Saved entries:

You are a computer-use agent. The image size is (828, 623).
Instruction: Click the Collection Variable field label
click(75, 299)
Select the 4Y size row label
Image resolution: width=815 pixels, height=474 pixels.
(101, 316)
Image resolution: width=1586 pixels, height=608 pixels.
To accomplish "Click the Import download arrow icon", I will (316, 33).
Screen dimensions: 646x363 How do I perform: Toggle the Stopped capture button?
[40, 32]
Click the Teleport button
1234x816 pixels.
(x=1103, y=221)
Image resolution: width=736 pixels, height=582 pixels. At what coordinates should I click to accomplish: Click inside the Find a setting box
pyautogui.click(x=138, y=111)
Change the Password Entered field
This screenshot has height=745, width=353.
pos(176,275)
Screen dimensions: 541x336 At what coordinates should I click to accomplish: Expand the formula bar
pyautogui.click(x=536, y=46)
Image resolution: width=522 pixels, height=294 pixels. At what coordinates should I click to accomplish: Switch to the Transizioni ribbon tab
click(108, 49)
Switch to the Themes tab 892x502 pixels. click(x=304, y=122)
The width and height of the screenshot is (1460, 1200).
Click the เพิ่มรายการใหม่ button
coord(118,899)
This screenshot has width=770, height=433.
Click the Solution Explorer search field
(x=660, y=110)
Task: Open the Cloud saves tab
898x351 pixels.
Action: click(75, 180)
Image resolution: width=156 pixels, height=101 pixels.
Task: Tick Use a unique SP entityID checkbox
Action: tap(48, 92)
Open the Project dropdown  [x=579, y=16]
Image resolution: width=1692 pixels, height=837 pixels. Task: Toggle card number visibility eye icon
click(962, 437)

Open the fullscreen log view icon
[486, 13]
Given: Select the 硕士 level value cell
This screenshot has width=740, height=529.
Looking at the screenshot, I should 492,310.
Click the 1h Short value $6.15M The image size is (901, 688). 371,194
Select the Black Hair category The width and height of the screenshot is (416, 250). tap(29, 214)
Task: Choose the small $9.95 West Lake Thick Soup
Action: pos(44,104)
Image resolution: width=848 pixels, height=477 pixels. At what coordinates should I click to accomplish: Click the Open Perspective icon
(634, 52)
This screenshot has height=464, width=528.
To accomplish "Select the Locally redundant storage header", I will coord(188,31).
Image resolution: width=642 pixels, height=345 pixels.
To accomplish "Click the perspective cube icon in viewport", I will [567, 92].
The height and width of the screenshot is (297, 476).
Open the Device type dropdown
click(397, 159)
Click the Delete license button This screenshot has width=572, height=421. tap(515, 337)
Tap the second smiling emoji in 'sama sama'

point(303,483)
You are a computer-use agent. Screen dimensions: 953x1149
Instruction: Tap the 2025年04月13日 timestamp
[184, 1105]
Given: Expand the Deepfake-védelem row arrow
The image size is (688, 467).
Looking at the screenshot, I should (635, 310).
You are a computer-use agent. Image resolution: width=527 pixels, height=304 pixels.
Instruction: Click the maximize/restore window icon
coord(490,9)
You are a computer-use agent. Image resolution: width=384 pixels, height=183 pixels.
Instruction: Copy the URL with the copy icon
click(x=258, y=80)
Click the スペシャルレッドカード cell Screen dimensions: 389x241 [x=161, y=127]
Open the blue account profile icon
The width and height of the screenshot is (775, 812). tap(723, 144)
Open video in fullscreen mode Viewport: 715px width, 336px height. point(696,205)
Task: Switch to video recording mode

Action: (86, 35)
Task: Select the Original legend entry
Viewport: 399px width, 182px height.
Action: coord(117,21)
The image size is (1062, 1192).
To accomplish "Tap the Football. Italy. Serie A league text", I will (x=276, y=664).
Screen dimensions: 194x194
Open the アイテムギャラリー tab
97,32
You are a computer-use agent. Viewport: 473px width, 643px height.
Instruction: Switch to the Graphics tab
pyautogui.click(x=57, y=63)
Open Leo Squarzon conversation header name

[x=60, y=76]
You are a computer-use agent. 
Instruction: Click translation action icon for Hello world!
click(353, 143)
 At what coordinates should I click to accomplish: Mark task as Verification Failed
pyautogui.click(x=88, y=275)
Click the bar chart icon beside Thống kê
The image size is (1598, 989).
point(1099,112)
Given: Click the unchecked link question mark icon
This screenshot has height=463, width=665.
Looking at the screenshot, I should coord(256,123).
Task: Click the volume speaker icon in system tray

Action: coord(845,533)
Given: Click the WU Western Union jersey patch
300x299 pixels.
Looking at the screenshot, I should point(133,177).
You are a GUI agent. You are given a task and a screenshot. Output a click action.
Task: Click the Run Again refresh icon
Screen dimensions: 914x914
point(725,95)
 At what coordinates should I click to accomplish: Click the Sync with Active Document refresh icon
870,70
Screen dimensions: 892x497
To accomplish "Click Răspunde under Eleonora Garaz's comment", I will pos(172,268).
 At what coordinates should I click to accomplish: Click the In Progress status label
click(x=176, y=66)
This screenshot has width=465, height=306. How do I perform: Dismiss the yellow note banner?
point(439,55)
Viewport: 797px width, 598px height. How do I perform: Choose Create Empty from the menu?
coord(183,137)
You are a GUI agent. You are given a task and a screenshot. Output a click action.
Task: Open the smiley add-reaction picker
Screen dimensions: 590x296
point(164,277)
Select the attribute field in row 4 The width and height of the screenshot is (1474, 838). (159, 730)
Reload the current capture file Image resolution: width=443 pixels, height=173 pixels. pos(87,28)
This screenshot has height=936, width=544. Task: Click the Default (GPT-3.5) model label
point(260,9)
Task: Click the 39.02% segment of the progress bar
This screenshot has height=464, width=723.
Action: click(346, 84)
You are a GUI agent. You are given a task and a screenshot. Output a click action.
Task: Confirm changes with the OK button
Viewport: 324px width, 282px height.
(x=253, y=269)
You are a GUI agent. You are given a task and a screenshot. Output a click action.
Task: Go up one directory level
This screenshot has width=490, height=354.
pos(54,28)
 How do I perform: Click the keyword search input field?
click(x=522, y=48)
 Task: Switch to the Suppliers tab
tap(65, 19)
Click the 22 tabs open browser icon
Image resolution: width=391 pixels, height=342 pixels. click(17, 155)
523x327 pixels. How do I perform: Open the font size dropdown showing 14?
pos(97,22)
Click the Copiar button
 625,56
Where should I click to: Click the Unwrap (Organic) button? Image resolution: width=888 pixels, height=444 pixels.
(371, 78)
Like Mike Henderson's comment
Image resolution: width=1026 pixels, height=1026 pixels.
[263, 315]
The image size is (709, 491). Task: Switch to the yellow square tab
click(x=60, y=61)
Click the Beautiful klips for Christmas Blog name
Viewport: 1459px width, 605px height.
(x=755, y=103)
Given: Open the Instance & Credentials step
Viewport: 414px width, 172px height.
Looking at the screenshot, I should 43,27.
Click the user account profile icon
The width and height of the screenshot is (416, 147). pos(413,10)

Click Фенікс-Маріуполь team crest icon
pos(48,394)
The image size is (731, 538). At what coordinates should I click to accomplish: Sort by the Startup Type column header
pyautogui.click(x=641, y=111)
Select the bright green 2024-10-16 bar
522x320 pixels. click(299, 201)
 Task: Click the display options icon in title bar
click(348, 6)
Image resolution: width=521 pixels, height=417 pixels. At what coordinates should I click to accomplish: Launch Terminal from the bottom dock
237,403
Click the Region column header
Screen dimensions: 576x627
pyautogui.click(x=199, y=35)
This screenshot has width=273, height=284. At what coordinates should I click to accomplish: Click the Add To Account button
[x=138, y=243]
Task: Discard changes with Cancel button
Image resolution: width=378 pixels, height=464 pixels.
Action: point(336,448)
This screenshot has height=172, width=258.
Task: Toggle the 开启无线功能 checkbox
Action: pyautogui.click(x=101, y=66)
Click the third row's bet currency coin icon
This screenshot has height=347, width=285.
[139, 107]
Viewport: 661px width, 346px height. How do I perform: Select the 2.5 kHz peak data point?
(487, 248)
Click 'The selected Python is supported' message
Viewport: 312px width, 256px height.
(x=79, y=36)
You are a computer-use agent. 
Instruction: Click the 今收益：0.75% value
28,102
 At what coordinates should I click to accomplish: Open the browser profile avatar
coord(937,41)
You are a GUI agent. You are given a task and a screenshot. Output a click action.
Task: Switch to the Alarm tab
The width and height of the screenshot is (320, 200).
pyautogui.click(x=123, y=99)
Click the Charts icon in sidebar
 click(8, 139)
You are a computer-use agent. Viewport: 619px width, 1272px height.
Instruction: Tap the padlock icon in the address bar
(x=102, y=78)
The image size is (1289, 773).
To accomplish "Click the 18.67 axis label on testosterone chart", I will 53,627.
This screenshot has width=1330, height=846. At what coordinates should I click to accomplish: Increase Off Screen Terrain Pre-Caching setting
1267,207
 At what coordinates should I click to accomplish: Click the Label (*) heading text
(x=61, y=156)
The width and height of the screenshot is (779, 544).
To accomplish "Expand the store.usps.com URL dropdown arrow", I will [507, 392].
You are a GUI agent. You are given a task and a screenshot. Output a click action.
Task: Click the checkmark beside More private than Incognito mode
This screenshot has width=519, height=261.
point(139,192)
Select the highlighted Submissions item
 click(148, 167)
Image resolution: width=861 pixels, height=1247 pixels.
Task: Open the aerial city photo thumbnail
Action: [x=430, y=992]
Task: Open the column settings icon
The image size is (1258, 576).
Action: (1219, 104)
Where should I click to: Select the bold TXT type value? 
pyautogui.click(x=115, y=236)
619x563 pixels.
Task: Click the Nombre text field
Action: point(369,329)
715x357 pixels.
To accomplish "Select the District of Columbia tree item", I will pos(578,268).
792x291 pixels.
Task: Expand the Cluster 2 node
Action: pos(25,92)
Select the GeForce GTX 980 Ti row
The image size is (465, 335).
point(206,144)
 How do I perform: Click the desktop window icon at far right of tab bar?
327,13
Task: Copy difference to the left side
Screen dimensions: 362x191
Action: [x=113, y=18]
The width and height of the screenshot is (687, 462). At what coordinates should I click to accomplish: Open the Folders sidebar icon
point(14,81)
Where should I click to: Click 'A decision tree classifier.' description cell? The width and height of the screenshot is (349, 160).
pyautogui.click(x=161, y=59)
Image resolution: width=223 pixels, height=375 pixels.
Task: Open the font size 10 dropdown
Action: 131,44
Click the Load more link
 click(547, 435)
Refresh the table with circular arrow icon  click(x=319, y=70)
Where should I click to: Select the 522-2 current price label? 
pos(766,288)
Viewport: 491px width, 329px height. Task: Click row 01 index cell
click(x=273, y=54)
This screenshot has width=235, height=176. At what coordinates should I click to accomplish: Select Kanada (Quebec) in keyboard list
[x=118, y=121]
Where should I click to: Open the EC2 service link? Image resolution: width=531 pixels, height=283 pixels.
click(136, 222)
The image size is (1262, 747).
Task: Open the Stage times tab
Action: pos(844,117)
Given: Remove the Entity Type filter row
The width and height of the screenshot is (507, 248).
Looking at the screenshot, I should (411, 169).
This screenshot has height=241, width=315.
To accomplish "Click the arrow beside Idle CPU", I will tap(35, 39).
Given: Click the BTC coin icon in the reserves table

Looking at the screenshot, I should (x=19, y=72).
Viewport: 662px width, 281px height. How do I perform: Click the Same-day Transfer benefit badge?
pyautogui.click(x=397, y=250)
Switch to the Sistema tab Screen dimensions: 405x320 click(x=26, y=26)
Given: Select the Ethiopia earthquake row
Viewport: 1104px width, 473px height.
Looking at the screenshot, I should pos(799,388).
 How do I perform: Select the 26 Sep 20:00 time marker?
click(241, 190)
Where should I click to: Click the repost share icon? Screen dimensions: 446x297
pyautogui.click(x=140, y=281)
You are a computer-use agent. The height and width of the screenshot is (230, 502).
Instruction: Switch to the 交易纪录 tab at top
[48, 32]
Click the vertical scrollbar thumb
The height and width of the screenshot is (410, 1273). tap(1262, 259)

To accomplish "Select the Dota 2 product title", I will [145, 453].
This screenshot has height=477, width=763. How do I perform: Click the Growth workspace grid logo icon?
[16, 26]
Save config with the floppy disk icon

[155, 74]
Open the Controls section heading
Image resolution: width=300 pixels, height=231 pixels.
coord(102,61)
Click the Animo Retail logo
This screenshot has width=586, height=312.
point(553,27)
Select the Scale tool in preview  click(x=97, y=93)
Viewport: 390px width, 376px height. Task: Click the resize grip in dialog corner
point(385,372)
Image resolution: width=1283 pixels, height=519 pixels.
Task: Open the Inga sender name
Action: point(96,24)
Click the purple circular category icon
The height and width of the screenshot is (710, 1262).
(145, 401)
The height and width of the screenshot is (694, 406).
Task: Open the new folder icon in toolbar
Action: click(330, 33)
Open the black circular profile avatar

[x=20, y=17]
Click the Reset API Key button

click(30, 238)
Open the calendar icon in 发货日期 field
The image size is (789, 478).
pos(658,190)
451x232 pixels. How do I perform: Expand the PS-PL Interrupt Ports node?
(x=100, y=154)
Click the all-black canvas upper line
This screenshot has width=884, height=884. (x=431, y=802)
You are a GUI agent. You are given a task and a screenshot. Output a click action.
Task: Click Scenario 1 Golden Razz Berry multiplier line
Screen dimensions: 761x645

→ **Directions for this task**: Which lines above contain the word "changes"? Copy each of them.

→ **The answer**:
Task: Confirm changes with the OK button
Task: Discard changes with Cancel button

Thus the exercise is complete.